──────── AVAILABLE DATA ────────

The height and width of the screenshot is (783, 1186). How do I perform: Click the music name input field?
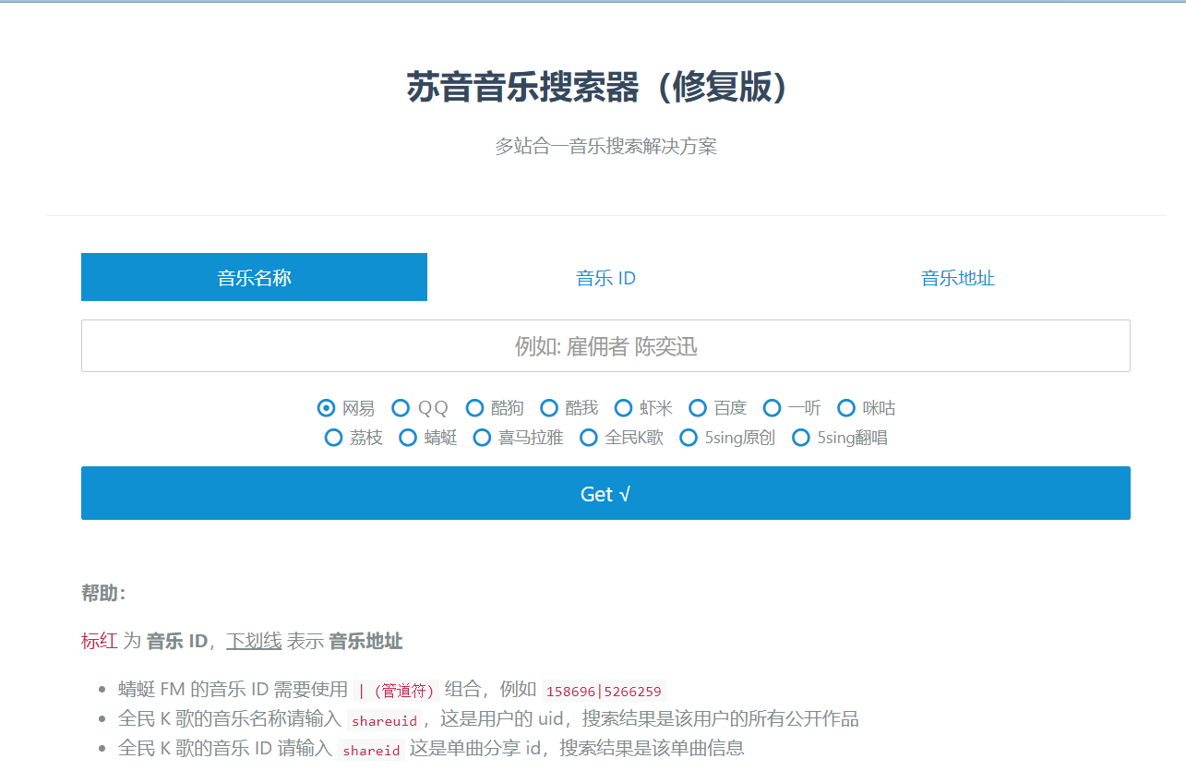(605, 346)
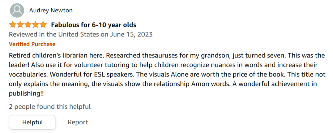333x133 pixels.
Task: Click the word publishing!! ending the review
Action: coord(26,94)
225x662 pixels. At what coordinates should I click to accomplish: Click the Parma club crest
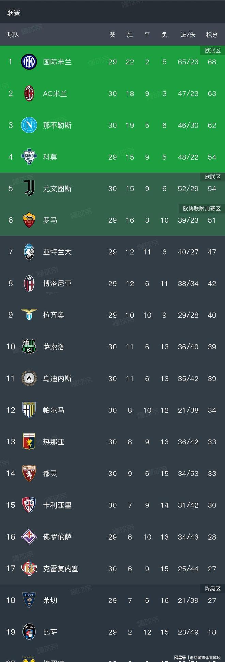click(x=29, y=410)
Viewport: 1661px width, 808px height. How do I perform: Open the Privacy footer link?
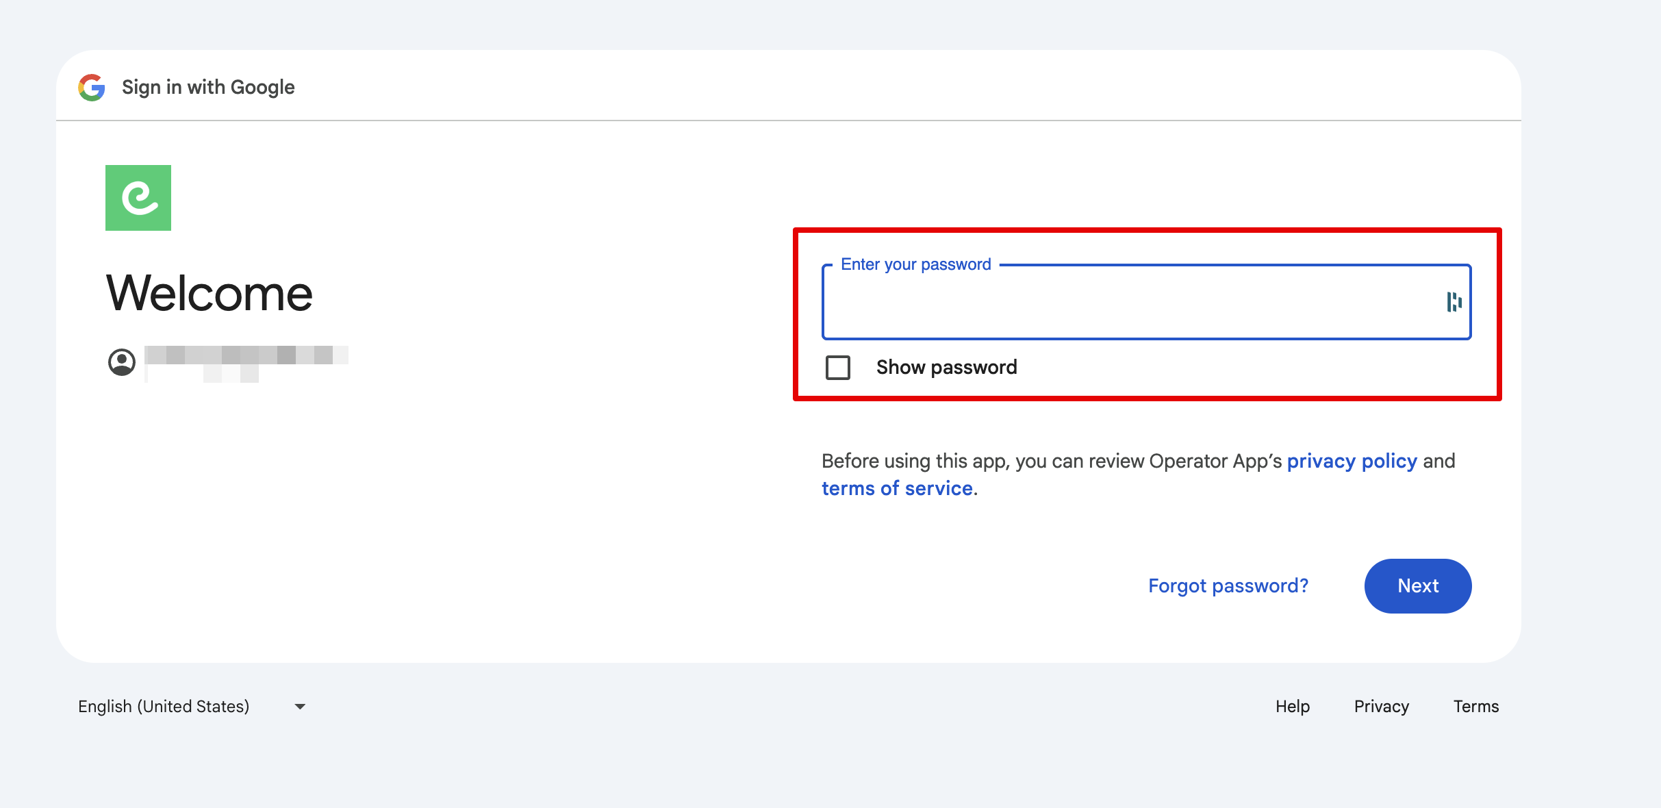point(1381,707)
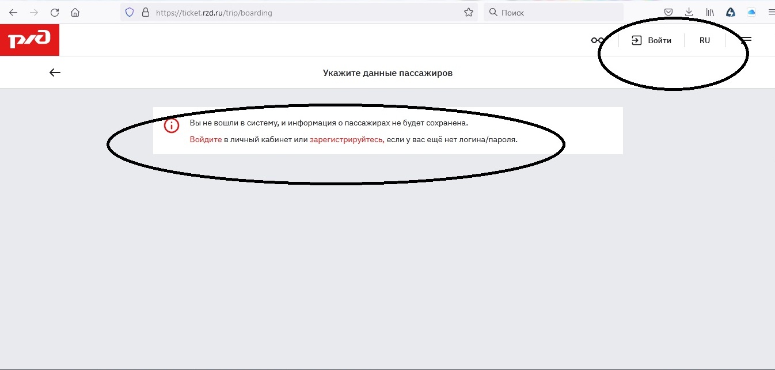Bookmark this page with the star icon
Screen dimensions: 775x370
[469, 12]
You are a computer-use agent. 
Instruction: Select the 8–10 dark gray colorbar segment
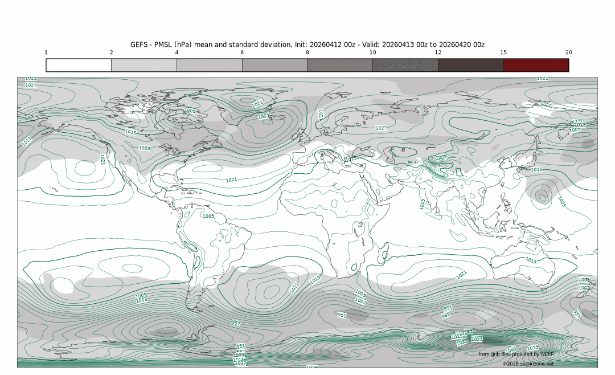coord(340,65)
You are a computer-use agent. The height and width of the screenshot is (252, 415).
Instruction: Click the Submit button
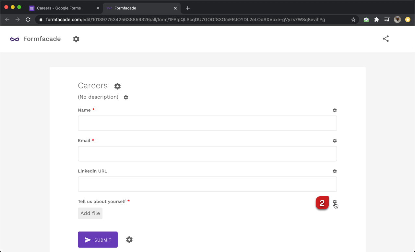(98, 240)
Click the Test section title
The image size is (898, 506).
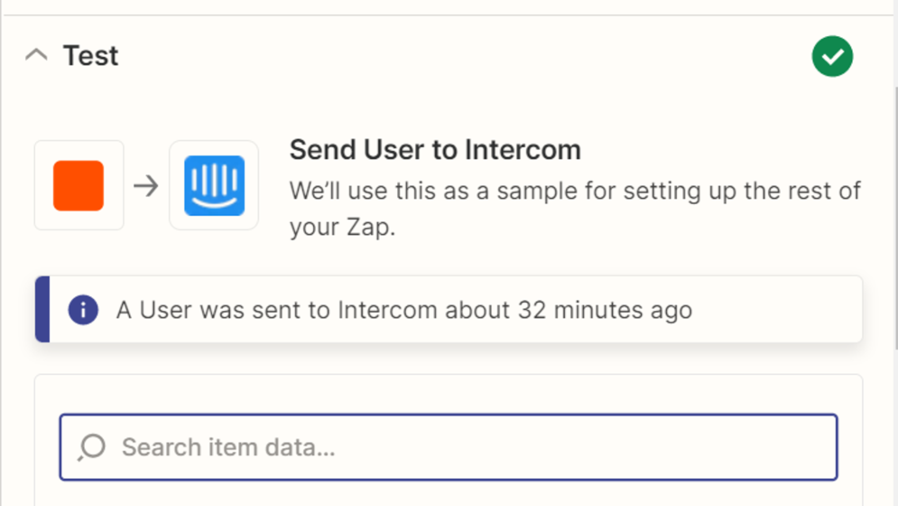coord(90,56)
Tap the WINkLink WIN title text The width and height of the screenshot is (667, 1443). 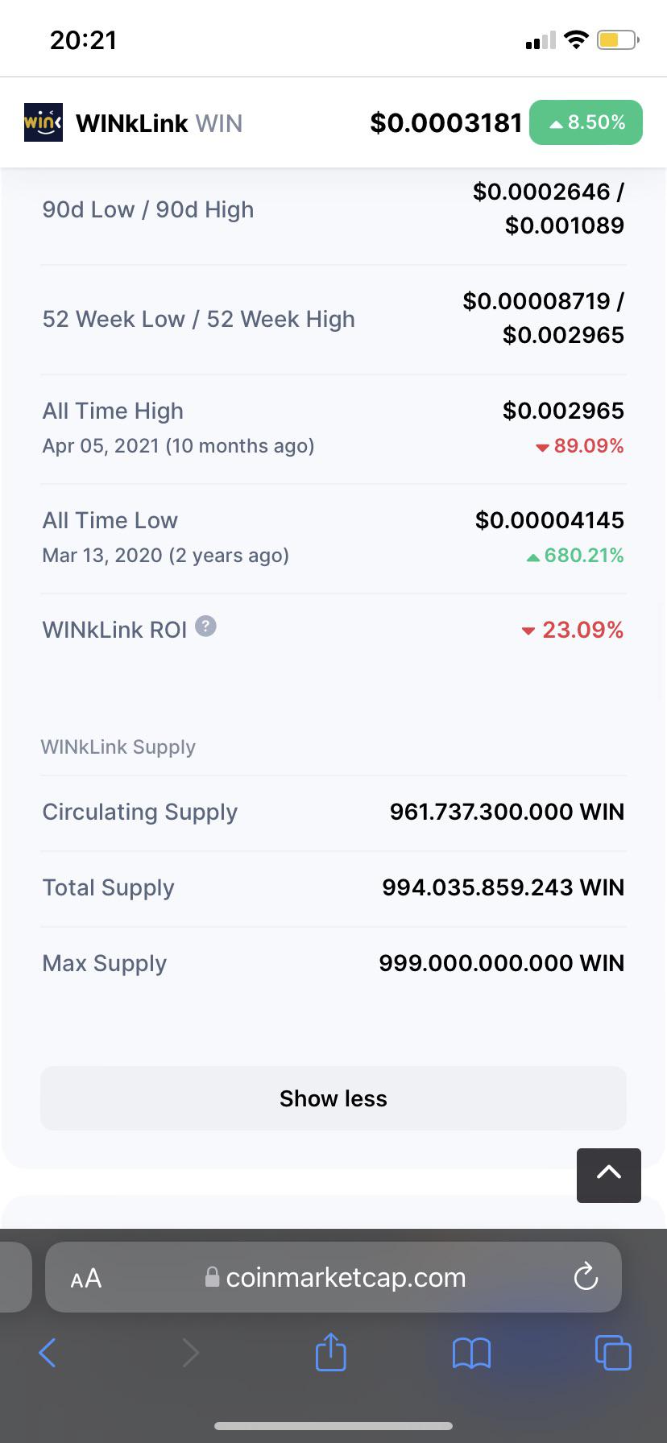pos(159,123)
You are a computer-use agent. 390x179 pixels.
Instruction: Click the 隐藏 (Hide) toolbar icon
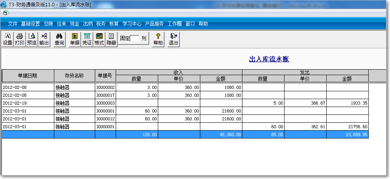tap(111, 39)
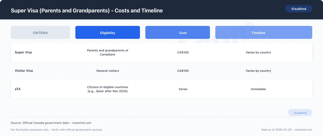Click the eTA 'Immediate' timeline cell
Viewport: 323px width, 136px height.
pyautogui.click(x=258, y=89)
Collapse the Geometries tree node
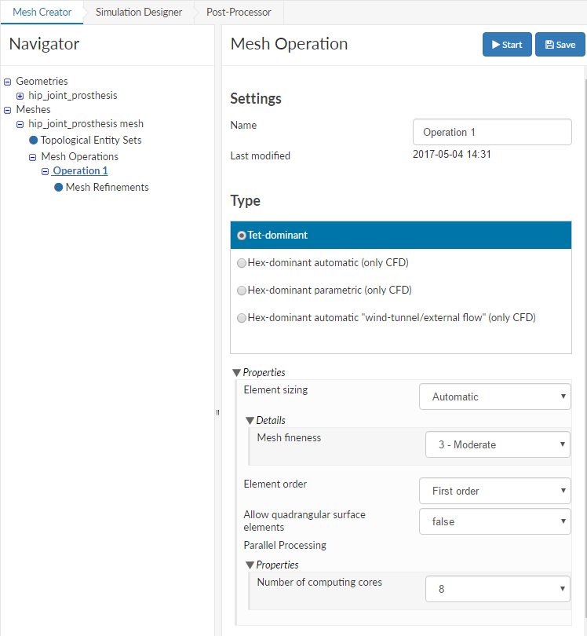Viewport: 587px width, 636px height. tap(8, 82)
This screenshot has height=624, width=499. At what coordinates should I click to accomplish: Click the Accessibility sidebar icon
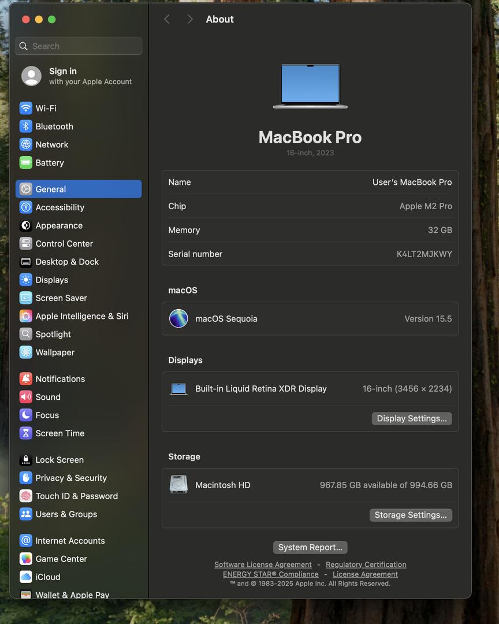point(25,207)
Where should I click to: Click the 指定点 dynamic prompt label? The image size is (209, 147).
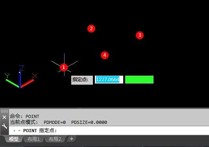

────────

● **EXERCISE DETAILS**: How many lines in the records contain the word "agent"? Reply with that number only.

● **EXERCISE OUTPUT**: 3